Brief: Quote the passage on full disjoint distribution from "3. Inference: If" up to and including "be medium quality.".
Supplied text section start
This method involves running many simulations to model the uncertainty of different
variables, like stock prices or interest rates. For example, to plan for retirement, a financial
planner might use a Monte Carlo simulation to estimate how different investment strategies
could perform over time, considering the unpredictable nature of the stock market.
What is Inference Using Full Disjoint Distribution?
Inference refers to the process of drawing conclusions or making predictions based on data
or evidence. When we talk about full disjoint distribution, we are referring to a situation
where different events or outcomes are completely separate from each other; they do not
overlap and are mutually exclusive.
Key Points:
1. Full Disjoint Distribution: A scenario where the outcomes or events are mutually
exclusive. This means that if one event happens, the others cannot happen at the same
time.
2. Inference: Using the given information or data to draw conclusions or make
predictions.
Why Do We Use Full Disjoint Distribution?
Using full disjoint distribution simplifies the process of making predictions or drawing
conclusions because:
1. Clarity: Since the events do not overlap, it is easier to calculate probabilities and
make inferences.
2. Simplicity: It simplifies complex problems by breaking them down into simpler, non-
overlapping parts.
3. Precision: Ensures that we are accounting for all possible outcomes without any
ambiguity.
Real-Life Usage
Example: Quality Control in Manufacturing
Imagine you are working in a factory that produces light bulbs. You want to ensure that the
bulbs are of high quality. Here’s how you might use inference with full disjoint distribution:
1. Define Events: You categorize the light bulbs into three distinct (disjoint) categories
based on quality:
o A: High quality
o B: Medium quality
o C: Low quality
2. Data Collection: You test a sample of light bulbs and find that:
o 60% of the bulbs are high quality (A)
o 30% are medium quality (B)
o 10% are low quality (C)
3. Inference: If a new light bulb is produced, you can infer the likelihood of its quality:
o There is a 60% chance it will be high quality.
o There is a 30% chance it will be medium quality.
o There is a 10% chance it will be low quality.
Supplied text section end
Supplied information section start
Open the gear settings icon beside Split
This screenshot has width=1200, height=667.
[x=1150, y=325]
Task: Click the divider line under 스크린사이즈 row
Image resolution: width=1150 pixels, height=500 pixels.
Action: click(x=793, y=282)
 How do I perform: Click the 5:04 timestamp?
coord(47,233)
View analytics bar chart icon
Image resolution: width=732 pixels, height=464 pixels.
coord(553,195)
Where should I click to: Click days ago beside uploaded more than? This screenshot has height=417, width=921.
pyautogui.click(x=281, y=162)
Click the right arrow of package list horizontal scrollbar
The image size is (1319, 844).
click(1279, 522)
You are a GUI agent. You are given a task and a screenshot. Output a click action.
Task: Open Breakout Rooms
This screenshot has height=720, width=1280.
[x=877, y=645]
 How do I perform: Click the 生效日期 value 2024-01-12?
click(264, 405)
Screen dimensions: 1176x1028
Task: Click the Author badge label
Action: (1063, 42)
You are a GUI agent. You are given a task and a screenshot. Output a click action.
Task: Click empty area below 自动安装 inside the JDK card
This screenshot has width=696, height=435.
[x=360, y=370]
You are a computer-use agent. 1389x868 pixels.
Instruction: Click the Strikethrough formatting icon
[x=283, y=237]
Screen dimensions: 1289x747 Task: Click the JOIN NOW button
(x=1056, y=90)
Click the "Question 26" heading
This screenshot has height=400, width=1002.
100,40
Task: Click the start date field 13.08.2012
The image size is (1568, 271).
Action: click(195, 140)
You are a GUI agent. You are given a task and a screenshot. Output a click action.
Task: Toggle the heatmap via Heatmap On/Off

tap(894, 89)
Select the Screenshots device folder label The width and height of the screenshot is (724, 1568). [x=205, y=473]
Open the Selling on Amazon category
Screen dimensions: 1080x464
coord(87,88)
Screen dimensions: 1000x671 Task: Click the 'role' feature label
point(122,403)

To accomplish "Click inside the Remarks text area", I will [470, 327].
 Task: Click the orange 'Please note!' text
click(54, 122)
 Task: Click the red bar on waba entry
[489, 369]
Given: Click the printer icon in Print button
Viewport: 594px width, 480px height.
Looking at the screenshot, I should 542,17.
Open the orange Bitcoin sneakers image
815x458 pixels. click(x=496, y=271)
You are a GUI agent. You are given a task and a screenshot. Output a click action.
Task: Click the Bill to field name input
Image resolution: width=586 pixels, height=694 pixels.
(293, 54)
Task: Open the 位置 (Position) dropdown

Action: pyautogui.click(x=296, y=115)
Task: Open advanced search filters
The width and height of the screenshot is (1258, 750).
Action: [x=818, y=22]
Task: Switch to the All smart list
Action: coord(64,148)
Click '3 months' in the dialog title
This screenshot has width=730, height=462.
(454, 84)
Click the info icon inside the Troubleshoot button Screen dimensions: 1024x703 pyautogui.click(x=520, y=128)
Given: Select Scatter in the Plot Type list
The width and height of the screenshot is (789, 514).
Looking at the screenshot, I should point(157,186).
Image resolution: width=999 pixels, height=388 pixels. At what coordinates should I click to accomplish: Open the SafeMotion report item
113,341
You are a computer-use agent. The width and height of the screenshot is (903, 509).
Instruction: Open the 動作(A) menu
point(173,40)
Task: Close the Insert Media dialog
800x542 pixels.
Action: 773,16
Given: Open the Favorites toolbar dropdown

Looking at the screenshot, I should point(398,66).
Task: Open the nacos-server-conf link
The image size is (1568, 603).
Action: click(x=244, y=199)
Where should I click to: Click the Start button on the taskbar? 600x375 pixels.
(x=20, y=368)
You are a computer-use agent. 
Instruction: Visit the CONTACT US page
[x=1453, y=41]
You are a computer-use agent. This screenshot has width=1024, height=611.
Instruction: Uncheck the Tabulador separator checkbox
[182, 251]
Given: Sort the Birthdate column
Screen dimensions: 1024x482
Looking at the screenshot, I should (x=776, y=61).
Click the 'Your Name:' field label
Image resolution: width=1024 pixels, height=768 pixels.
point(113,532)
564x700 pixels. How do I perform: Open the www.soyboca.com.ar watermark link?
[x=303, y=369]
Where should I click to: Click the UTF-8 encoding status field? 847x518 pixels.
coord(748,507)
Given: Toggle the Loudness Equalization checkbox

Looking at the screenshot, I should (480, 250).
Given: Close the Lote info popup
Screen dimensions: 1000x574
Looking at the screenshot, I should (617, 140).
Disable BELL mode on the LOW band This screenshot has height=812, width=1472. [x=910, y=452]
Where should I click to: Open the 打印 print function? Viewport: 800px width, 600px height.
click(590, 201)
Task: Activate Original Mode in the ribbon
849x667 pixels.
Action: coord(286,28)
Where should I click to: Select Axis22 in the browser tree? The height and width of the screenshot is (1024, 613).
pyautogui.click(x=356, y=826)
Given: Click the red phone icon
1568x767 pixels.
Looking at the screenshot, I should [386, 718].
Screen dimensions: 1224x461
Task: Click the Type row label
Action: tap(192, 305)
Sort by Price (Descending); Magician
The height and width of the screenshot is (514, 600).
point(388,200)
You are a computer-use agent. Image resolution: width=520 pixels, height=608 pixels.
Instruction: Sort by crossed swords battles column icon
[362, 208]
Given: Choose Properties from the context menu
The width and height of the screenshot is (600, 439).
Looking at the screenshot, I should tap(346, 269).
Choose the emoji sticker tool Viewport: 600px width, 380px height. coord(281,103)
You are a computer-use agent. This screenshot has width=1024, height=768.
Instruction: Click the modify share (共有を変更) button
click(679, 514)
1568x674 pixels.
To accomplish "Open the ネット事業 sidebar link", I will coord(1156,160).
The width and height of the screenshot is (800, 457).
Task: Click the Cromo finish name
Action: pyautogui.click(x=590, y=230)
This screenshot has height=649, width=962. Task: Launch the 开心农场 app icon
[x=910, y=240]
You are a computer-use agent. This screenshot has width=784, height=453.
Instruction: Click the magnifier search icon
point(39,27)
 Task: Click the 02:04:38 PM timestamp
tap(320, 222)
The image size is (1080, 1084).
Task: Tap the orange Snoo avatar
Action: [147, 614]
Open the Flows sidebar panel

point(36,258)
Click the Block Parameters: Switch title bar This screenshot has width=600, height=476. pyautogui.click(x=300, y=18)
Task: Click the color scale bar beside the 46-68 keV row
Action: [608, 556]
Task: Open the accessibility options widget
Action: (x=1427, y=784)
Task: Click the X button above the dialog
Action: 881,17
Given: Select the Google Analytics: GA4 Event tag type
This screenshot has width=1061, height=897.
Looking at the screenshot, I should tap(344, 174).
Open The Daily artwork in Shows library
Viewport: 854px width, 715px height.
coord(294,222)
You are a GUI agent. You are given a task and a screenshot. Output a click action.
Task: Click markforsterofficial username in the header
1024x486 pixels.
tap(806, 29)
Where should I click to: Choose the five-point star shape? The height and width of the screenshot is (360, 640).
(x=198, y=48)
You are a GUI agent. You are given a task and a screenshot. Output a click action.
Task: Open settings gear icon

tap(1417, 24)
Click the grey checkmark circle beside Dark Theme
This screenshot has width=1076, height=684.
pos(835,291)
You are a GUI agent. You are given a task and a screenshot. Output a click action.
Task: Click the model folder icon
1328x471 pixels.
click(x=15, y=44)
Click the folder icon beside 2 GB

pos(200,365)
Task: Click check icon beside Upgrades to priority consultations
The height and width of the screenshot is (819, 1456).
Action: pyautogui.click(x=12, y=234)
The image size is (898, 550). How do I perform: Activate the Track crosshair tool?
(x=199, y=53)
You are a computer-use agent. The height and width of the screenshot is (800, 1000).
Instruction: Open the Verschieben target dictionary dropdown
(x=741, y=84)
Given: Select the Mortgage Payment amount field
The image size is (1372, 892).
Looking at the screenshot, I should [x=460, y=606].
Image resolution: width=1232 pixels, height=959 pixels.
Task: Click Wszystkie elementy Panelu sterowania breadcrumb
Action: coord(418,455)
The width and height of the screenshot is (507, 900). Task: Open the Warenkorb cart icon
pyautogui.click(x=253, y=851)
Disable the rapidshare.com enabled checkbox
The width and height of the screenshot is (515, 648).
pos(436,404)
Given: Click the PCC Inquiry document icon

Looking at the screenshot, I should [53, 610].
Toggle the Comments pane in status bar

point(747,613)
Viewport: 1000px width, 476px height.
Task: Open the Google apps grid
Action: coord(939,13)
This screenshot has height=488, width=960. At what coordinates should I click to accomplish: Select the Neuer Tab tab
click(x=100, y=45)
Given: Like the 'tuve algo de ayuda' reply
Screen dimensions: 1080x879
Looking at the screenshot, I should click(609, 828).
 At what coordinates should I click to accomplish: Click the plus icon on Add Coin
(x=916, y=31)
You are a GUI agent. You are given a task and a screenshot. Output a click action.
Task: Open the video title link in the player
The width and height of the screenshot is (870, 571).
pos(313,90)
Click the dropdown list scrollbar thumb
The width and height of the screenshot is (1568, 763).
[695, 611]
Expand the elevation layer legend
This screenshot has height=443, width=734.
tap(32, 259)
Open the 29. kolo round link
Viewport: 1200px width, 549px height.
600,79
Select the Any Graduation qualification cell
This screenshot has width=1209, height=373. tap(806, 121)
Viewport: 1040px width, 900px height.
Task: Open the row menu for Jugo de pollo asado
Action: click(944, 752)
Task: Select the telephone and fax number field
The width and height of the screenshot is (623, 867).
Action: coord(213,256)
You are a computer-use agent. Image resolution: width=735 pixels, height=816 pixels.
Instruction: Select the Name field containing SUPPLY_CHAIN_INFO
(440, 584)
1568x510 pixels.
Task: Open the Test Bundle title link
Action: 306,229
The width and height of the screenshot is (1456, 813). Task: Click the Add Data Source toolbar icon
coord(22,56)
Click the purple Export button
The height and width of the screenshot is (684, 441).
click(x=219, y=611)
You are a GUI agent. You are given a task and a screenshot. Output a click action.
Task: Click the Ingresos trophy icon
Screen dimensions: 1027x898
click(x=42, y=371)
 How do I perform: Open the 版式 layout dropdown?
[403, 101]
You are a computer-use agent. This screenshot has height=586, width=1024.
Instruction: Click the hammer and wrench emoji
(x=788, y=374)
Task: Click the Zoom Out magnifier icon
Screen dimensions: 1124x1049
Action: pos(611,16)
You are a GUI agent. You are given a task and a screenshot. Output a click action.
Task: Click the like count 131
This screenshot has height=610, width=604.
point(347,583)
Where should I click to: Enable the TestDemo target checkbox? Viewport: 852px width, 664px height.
Supplied information section end
Result for this exercise:
3. Inference: If a new light bulb is produced, you can infer the likelihood of its quality:
o There is a 60% chance it will be high quality.
o There is a 30% chance it will be medium quality.